Added Mulkey, “When you when you leave a program, you go to one or two things when you play them. You're gonna be awful, or you're gonna be really, really good. And I told her (Morris) that yesterday in practice, and she was really really good. She didn't try to do too much. She took what they gave her.”
Texas A&M coach Gary Blair wasn’t surprised by Morris’ explosion. Like Mulkey when she coached Baylor, Blair recruited Morris hard since her high school days at Beaumont Legacy Christian Academy.
“She was a great player when she got to us, she was a great player at Baylor and she could have been a great player at Rutgers if she stayed healthy,” Blair said. “Sometimes people need change in their life or playing time in their life. Obviously, she would have been playing a lot for us.”
LSU’s victory, its 13th straight which improved the Tigers to 14-1 overall and 2-0 in the SEC while A&M dropped to 10-3, 0-1 SEC, didn’t transpire exactly as Mulkey planned.
Graduate student center Faustine Aifuwa, LSU’s third leading scorer and rebounder, picked up two fouls in the game’s two minutes. Mulkey spent the rest of the first half using fifth-year senior Awa Trasi and sophomore Hannah Gusters to get the Tigers to halftime without further foul damage to Afuiwa or grad transfer Autumn Newby.
It was “game on” in the second quarter when A&M, the nation’s No. 1 ranked three-point shooting team, made 6 of 10 treys for a 33-29 halftime lead.
The Tigers had four turnovers and missed three shots, going scoreless for the opening 2:59 of third quarter before grad student guard Khayla Pointer nailed a 3-pointer and then proceeded to keep feeding Morris as much as possible. While LSU’s defense finally cooled A&M’s 3-point barrage, it was Morris who kept the Tigers within striking range.
In the final six minutes of the third period, she scored 12 of LSU’s last 14 points leaving the Tigers with a 49-46 deficit entering the fourth quarter.

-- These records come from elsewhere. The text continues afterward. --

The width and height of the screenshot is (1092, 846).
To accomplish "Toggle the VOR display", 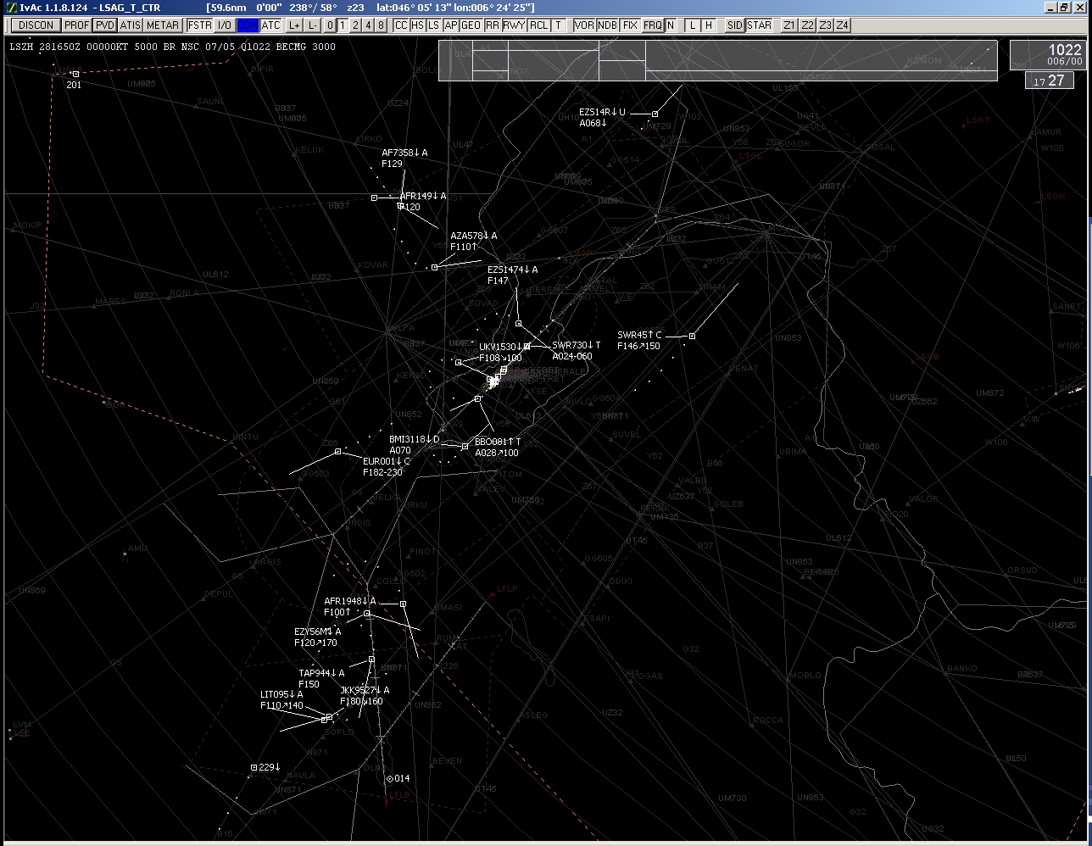I will [584, 25].
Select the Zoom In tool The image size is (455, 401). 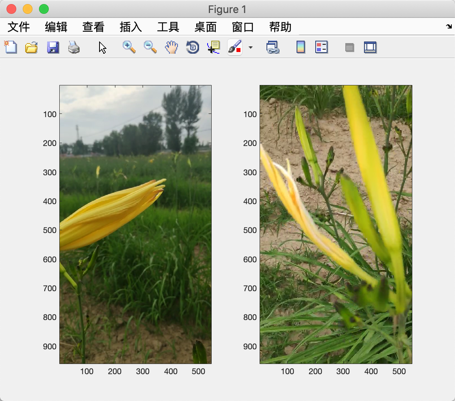[x=129, y=47]
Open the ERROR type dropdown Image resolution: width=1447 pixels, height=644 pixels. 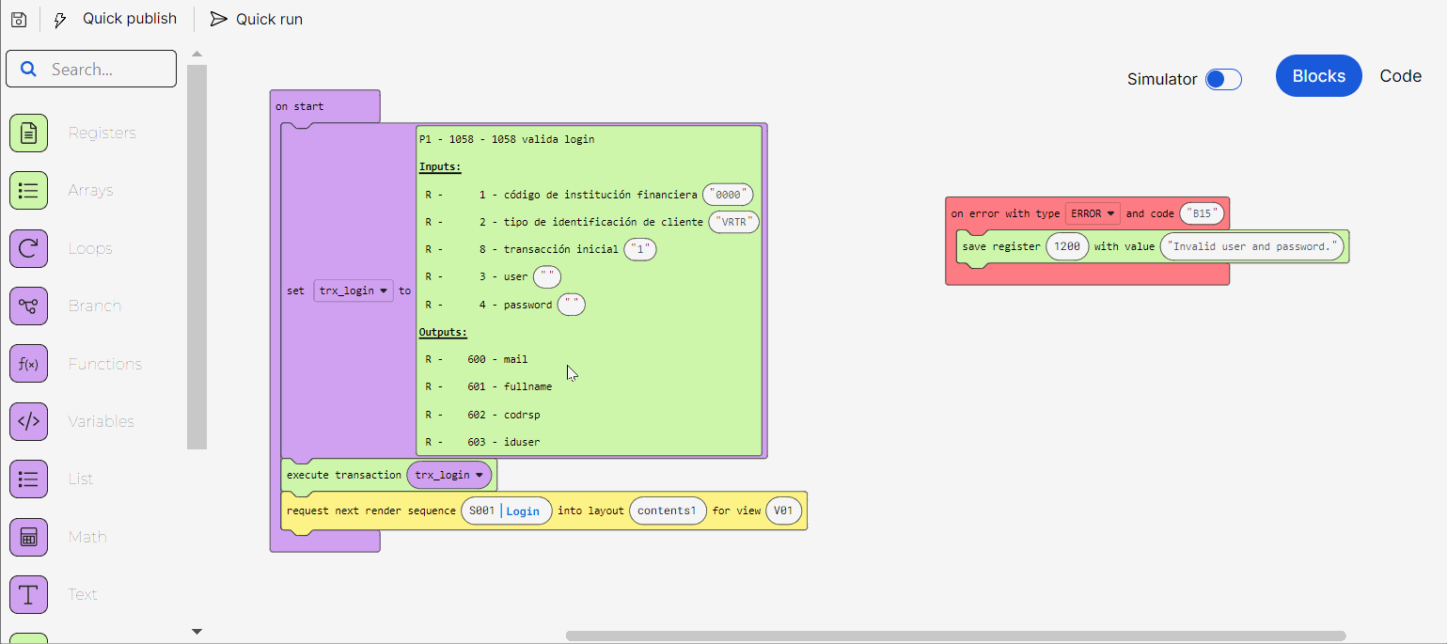(1093, 213)
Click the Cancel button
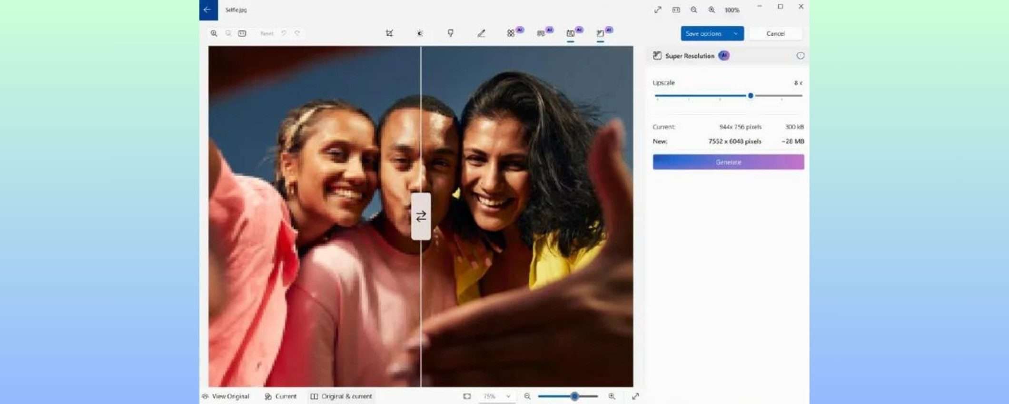 point(775,34)
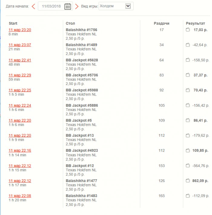Open session link 11 мар 22:41
The width and height of the screenshot is (212, 215).
click(20, 60)
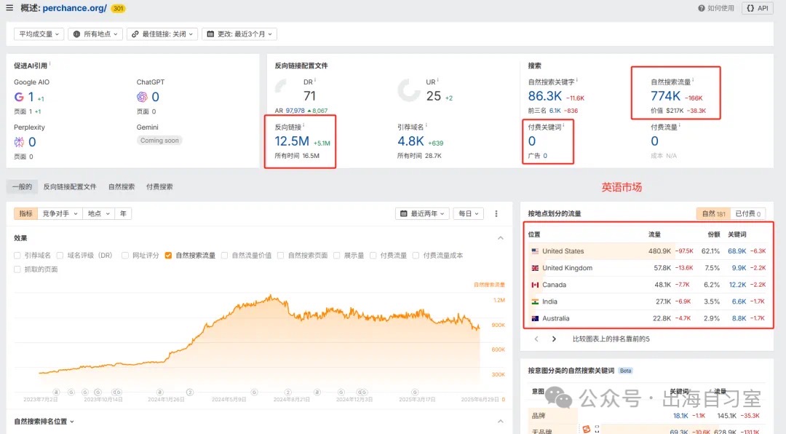Open the three-dot chart options menu
786x434 pixels.
pos(496,214)
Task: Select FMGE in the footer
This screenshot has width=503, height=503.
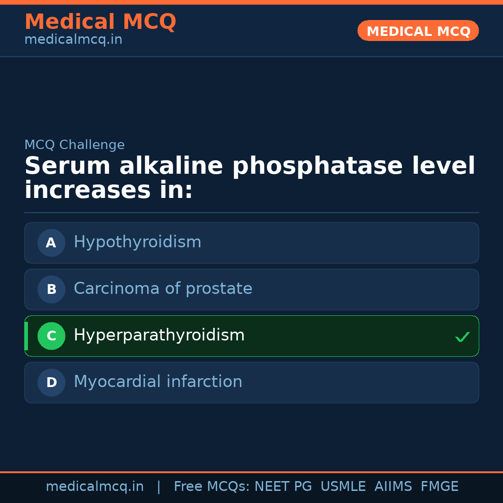Action: [440, 487]
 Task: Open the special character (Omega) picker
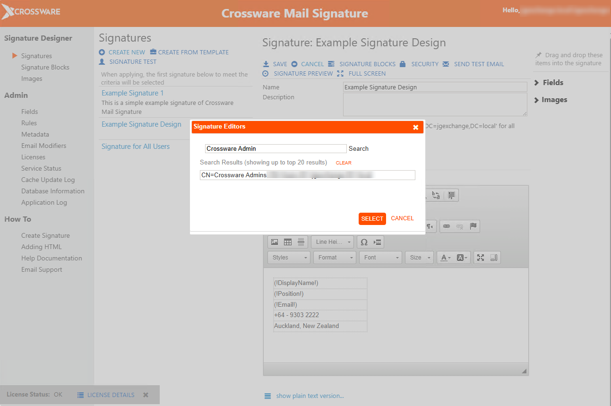(x=364, y=242)
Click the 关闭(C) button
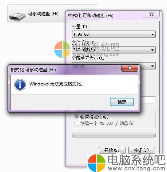 click(x=142, y=150)
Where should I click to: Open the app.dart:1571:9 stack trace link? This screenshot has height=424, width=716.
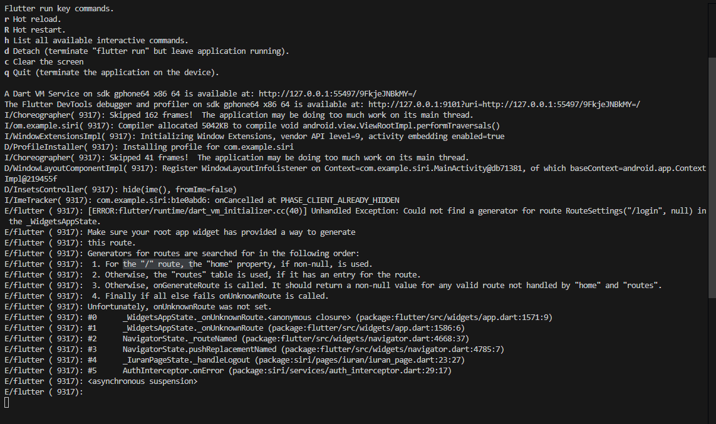pyautogui.click(x=453, y=318)
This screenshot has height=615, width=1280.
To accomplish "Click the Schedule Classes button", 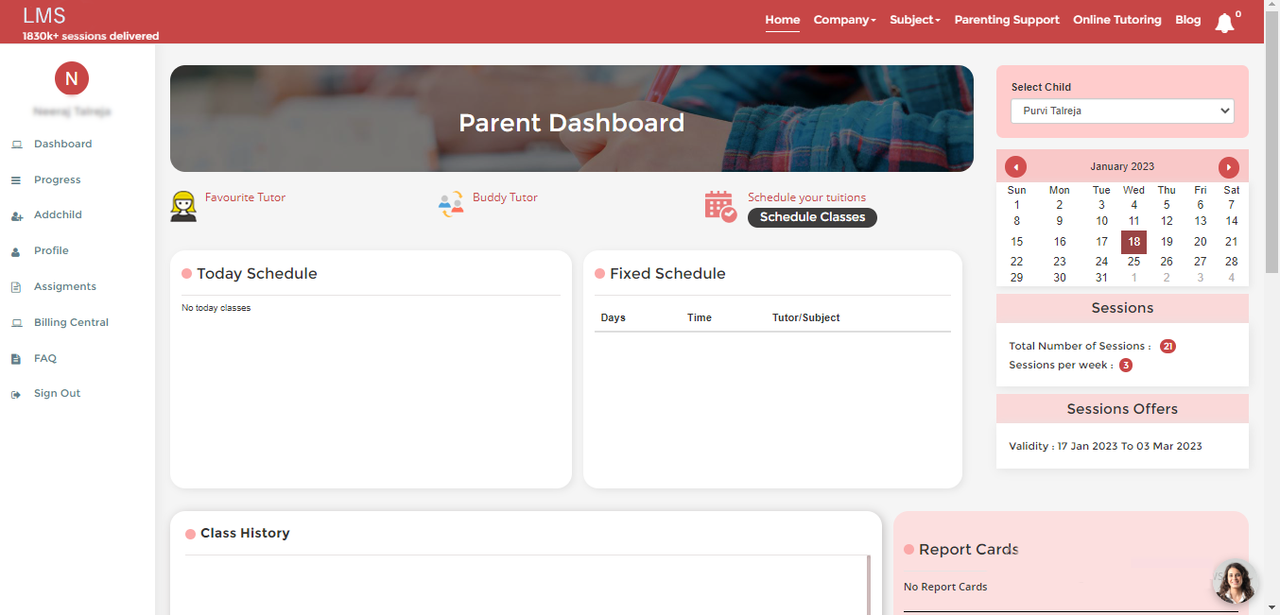I will click(811, 217).
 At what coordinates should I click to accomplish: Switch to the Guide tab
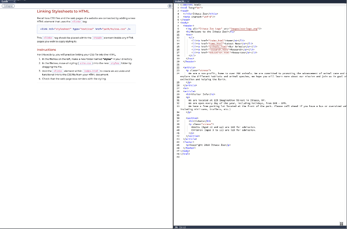click(x=5, y=1)
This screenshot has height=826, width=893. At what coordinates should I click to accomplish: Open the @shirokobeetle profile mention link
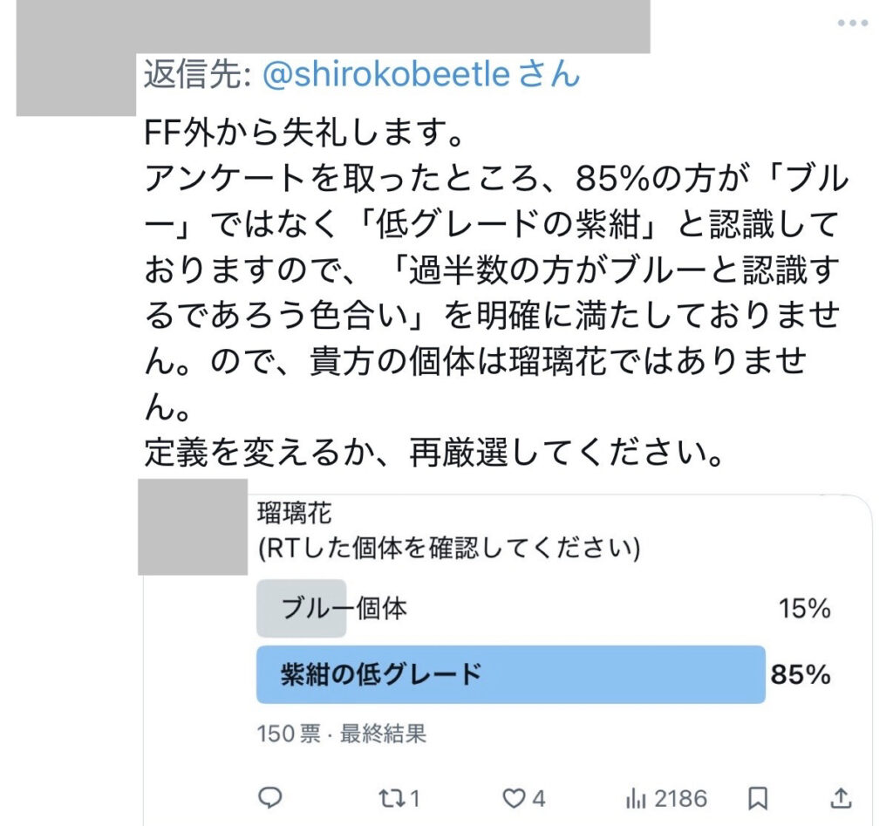click(x=385, y=75)
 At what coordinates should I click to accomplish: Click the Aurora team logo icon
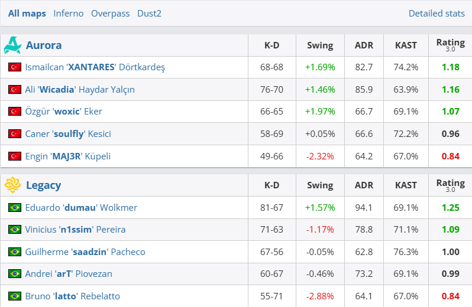[12, 45]
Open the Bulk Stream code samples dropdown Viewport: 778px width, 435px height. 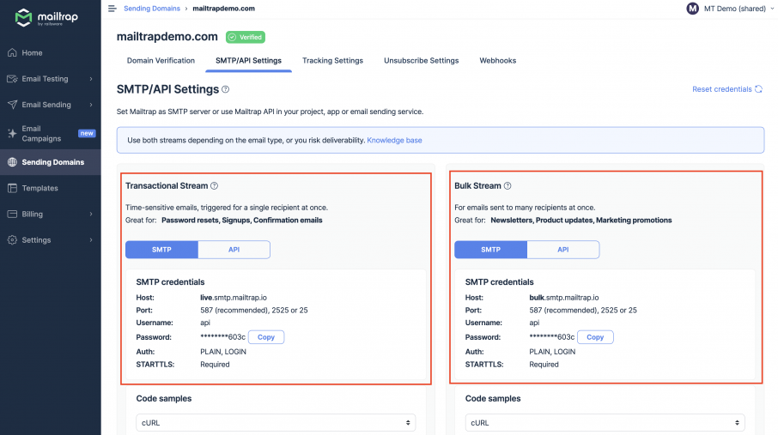pos(605,423)
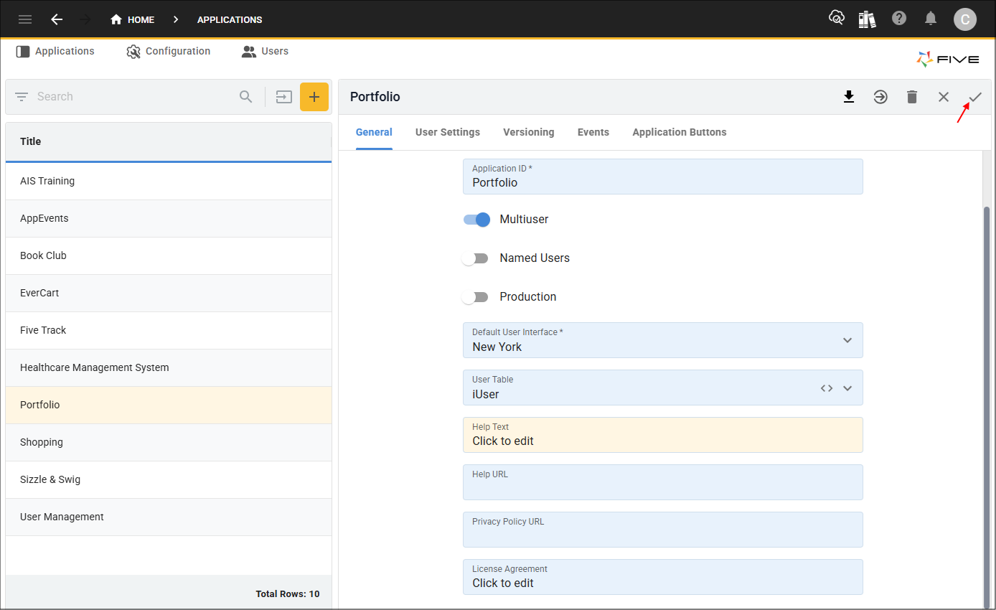Screen dimensions: 996x610
Task: Open the hamburger menu
Action: tap(25, 19)
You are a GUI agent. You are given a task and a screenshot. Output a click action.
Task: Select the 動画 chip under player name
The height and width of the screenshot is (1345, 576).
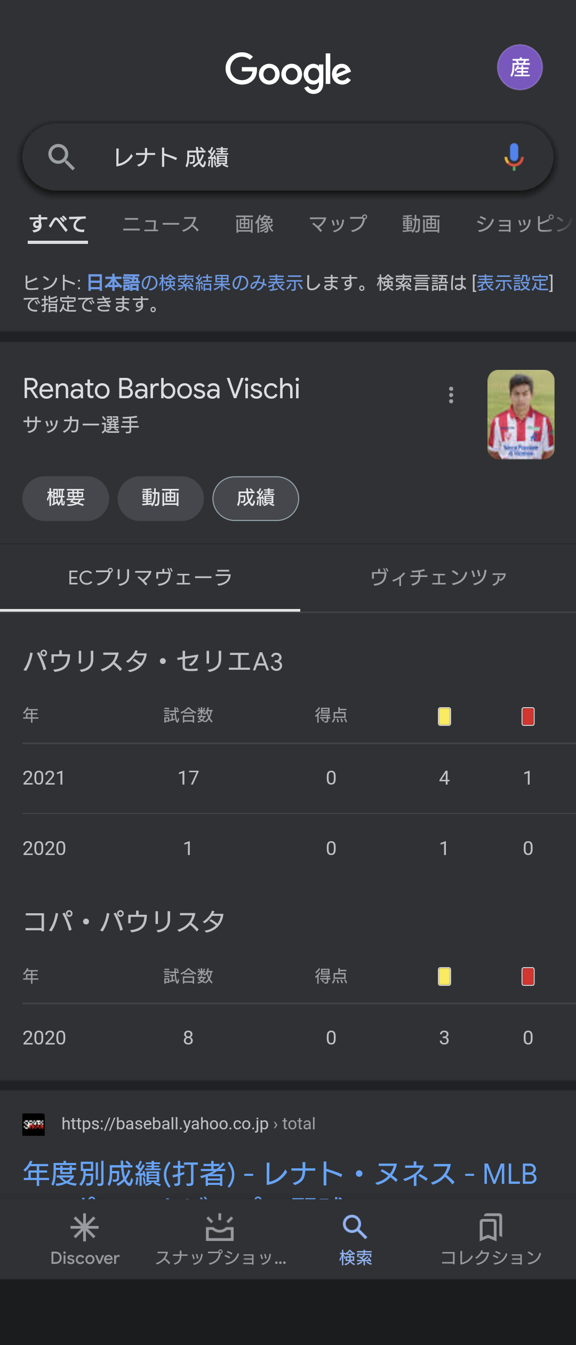pos(161,498)
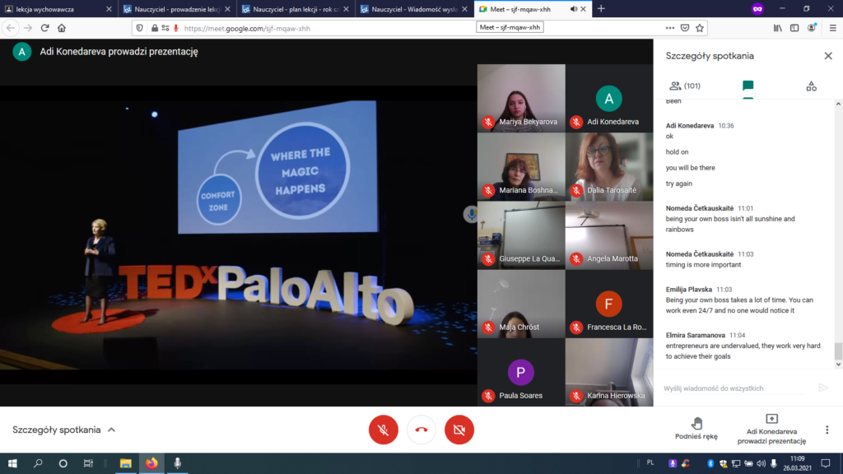
Task: Close the Szczegóły spotkania side panel
Action: (828, 56)
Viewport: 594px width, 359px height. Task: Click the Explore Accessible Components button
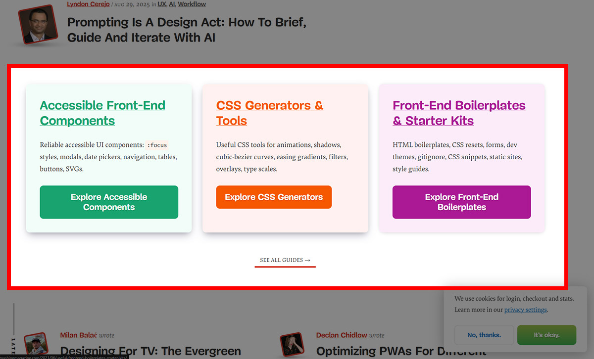pyautogui.click(x=109, y=202)
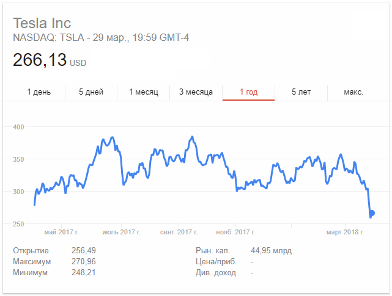Click the "июль 2017 г." axis label

pyautogui.click(x=121, y=233)

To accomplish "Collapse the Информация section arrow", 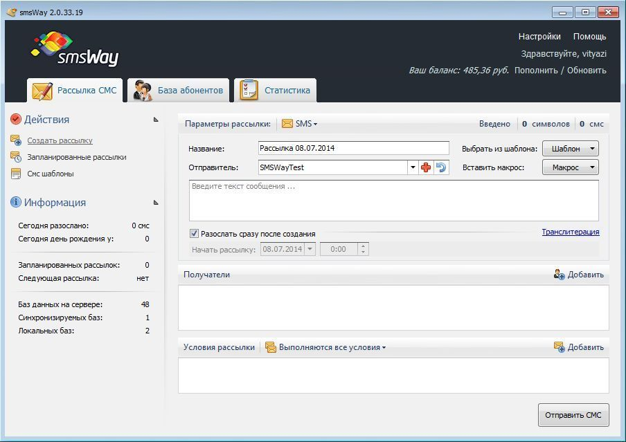I will pyautogui.click(x=156, y=203).
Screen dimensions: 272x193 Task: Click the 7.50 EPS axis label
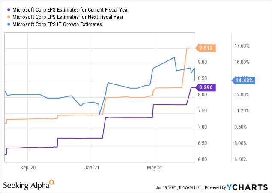pos(202,111)
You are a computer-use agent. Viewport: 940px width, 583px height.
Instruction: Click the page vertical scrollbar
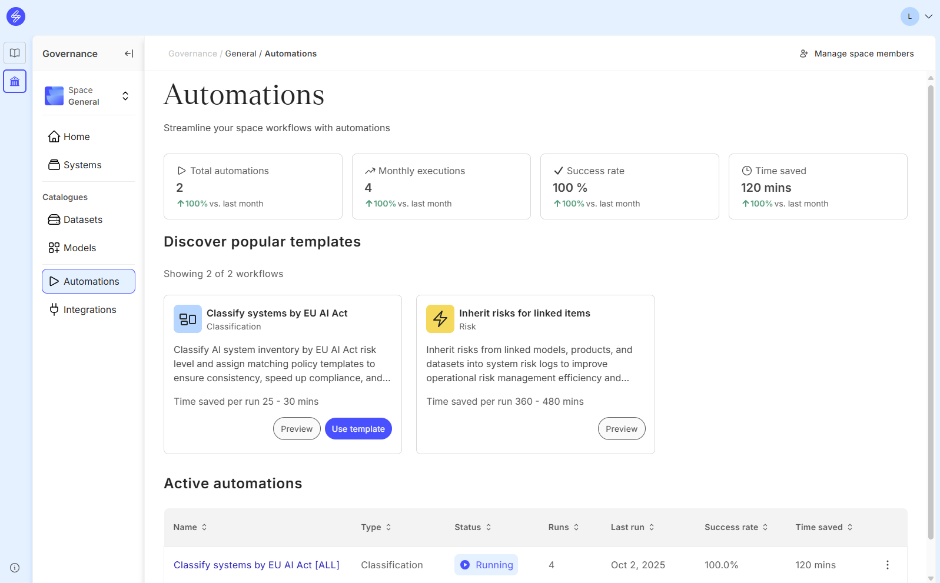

A pair of 8-0 Tigers’ runs in final period when Cherry scored all of her game-total 10 points and Morris added 11 sent Texas A&M’s Blair back to College Station with a fifth straight loss in Baton Rouge. A&M last won in the PMAC in 2015-16.
“We were the better team for about three quarters of the game,” said the 76-year old Blair, who will retire at the end of this season after 37 years as a Division 1 women’s head basketball coach. “LSU was definitely the better team in the fourth quarter.”